### Work required
Provide the number of lines in the entries below containing "will", with no further words.
━━━ Record excerpts
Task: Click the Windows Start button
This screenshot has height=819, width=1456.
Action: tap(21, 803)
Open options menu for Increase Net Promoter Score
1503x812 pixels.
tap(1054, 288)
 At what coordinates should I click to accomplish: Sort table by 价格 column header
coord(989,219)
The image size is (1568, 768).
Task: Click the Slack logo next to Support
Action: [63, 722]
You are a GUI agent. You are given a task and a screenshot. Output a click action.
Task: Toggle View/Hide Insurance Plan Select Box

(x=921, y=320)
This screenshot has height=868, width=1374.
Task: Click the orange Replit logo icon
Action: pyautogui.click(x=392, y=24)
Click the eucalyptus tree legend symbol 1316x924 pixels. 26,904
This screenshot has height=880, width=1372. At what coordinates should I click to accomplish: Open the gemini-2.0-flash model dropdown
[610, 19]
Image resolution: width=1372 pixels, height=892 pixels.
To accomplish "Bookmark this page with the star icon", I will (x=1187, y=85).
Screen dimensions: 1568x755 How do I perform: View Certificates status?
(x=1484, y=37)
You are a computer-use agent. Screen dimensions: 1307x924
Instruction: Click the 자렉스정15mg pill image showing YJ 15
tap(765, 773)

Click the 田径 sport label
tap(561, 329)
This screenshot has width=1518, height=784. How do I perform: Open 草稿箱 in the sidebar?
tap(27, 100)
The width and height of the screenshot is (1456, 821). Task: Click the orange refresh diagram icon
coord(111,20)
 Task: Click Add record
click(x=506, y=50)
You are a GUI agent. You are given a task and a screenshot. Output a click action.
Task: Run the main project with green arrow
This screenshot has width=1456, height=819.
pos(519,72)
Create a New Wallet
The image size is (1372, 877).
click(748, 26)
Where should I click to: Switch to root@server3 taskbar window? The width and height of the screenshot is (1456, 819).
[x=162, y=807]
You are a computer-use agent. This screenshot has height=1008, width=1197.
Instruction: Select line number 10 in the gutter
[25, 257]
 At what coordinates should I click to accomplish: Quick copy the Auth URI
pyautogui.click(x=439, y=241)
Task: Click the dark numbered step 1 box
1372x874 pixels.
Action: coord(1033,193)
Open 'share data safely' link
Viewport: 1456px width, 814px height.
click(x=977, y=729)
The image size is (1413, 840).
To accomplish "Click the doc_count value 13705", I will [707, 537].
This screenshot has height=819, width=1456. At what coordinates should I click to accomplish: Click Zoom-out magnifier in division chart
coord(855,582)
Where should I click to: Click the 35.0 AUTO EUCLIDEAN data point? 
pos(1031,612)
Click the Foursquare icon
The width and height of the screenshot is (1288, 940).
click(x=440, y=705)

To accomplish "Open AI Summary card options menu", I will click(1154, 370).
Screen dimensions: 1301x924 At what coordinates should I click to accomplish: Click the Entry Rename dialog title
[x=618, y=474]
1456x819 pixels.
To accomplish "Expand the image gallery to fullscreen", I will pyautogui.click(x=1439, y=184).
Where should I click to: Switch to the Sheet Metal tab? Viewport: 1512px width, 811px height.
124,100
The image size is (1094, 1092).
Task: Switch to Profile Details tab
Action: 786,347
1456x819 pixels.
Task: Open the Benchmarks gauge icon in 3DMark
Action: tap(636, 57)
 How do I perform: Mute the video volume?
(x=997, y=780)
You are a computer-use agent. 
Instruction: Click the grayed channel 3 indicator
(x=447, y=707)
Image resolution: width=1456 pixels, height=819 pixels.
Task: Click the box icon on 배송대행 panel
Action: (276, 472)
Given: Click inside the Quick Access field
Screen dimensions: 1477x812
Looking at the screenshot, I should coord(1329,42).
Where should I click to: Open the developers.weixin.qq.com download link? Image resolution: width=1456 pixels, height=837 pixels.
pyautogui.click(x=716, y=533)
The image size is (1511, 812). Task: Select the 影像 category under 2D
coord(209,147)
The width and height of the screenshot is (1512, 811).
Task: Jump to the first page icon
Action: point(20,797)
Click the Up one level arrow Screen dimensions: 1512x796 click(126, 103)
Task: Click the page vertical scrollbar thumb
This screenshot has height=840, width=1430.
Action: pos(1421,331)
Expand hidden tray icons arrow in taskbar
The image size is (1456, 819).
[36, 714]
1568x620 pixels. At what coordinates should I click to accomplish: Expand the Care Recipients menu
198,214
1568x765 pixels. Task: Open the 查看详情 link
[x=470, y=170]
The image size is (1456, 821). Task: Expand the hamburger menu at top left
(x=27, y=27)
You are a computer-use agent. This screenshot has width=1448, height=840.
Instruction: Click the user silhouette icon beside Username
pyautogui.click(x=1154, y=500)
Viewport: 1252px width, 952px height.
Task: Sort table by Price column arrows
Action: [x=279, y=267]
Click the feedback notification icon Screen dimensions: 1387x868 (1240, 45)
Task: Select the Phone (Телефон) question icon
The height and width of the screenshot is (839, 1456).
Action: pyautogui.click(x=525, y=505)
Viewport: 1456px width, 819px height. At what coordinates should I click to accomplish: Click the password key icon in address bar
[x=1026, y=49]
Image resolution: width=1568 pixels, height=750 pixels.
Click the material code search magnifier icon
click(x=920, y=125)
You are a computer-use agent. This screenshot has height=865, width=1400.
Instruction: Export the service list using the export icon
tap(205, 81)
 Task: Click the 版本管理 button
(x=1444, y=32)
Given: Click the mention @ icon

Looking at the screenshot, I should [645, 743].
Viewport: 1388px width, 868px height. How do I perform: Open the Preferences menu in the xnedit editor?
━━━━━━
### Your response
4